§ **PROBLEM**
Reproduce word for word the passage of the fiction-writing tips below, starting at "Better: She will" and ending at "how he wrenched his back.".

§ **SUPPLIED TEXT**
It is customary to begin a story or novel at the left margin, and to return to the left margin for each new chapter or scene. Leave one extra space between scenes.

Begin to

Don't have characters "begin to" do things. Have them take direct action.
Not: They began to speak
But: They spoke...
Crying, sobbing and tears


Crying, sobbing, and tears are considered clichéd and melodramatic. How else can you show the emotion?

Not: "Please don't do it," she cried, and fell sobbing to her knees.
But: Her grip on his arm tightened and her voice grew raspy. "Please don't do it."


Decide to

Don't have people “decide to” do things. Just have them take action.

Not: After lunch, she decided to go for a long walk.
But: After lunch, she went for a long walk.


Dialogue

For more natural dialogue, write in short sentences, use contractions, forgo pleasantries, and compress your dialogue. Edit dialogue to its barest essentials, and don’t overuse names.

Not: "Well hello there, Jackie. What a pleasure it is to see you again. I was just wondering, Jackie, if I would ever see you again on this trip or if I would have to wait until we got back to London to give you a call."
But: "Jackie! I wondered if I'd see you again."

More tension in dialogue also makes it snappier and more interesting. Use the following techniques to increase tension:


  1. Have characters talk at cross purposes, so that one character either misunderstands or is purposely nonresponsive.
    Not: "Did Tom find Jack?"
    "Yes, I think he did."
    But: "Did Tom find Jack?"
    "Nobody gets up as early as Jack." Or: "Were you looking for him, too?'

  2. Avoid direct responses in favour of oblique ones.
    Not: "What time were you there?"
    "Eight o’clock."

    But: "What time were you there?"
    "The time is irrelevant. The better question is what can we do about it?"


Going to be

Wordy. Use "will" instead.

Not: She is going to be angry.
Better: She will be angry.


"ing" constructions

One way to make writing more polished and sophisticated is to use only occasional participial phrases. There is nothing ungrammatical about a properly placed participial phrase, but beginning writers tend to overuse them. Instead, separate the ideas into two sentences, or use conjunctions to join them.

Not: Lifting heavy tires all day, he wrenched his back.
But: His job requires him to lift heavy tires all day. That’s how he wrenched his back.
Not: Jogging down the street, he saw Shirley and her daughter get into a car.
But: He jogged down the street and saw Shirley and her daughter get into a car.

I’m not going to

This is wordy. Write “I won’t” instead.

Indenting dialogue


Create a new paragraph when dialogue changes from one character to another. You may add the character's thoughts and actions after their dialogue without beginning a new paragraph.

§ **DATA SEGMENT**

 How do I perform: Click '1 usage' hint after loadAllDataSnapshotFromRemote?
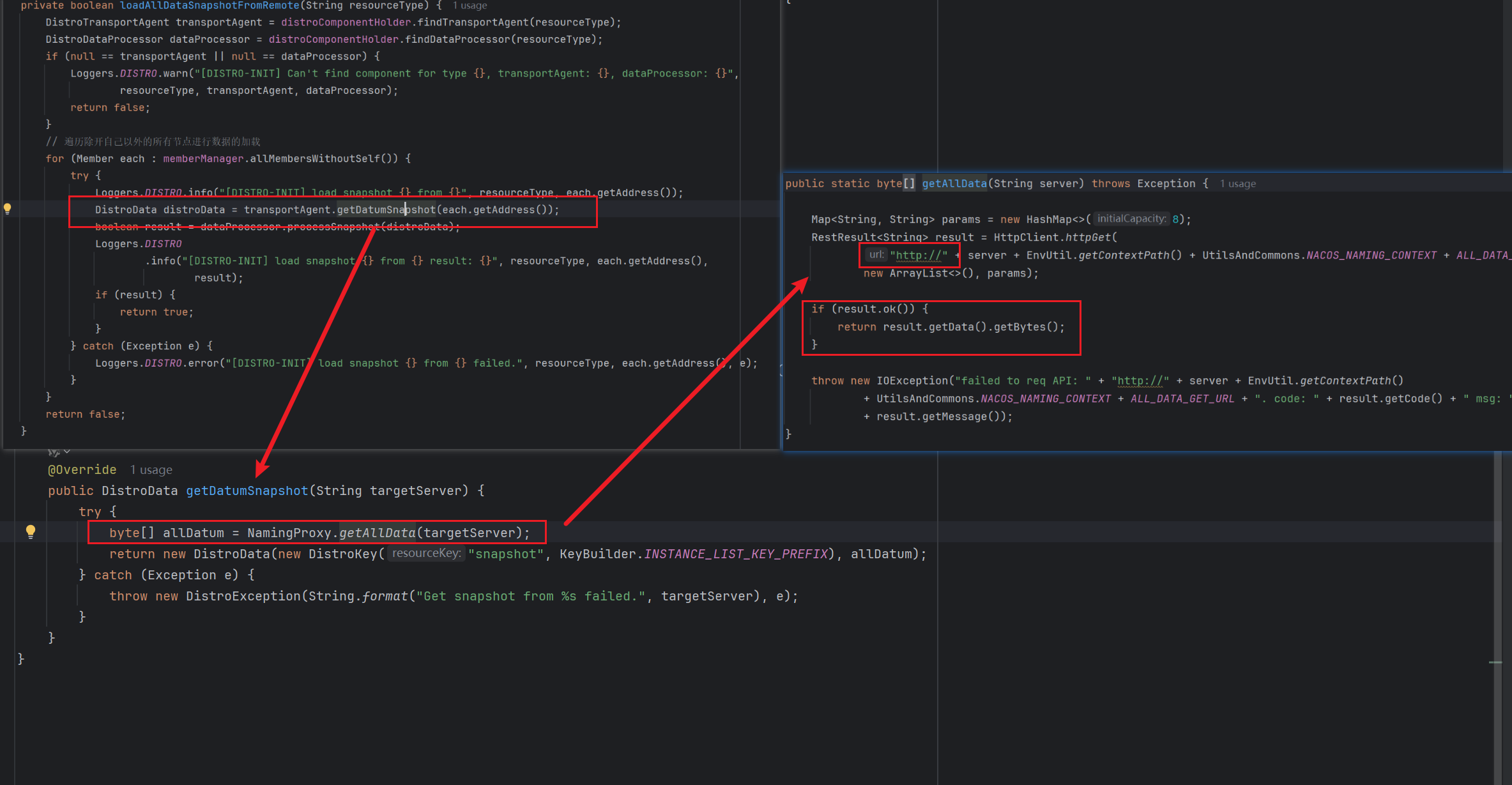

§ **SOLUTION FOR THIS TASK**
Better: She will be angry.


"ing" constructions

One way to make writing more polished and sophisticated is to use only occasional participial phrases. There is nothing ungrammatical about a properly placed participial phrase, but beginning writers tend to overuse them. Instead, separate the ideas into two sentences, or use conjunctions to join them.

Not: Lifting heavy tires all day, he wrenched his back.
But: His job requires him to lift heavy tires all day. That’s how he wrenched his back.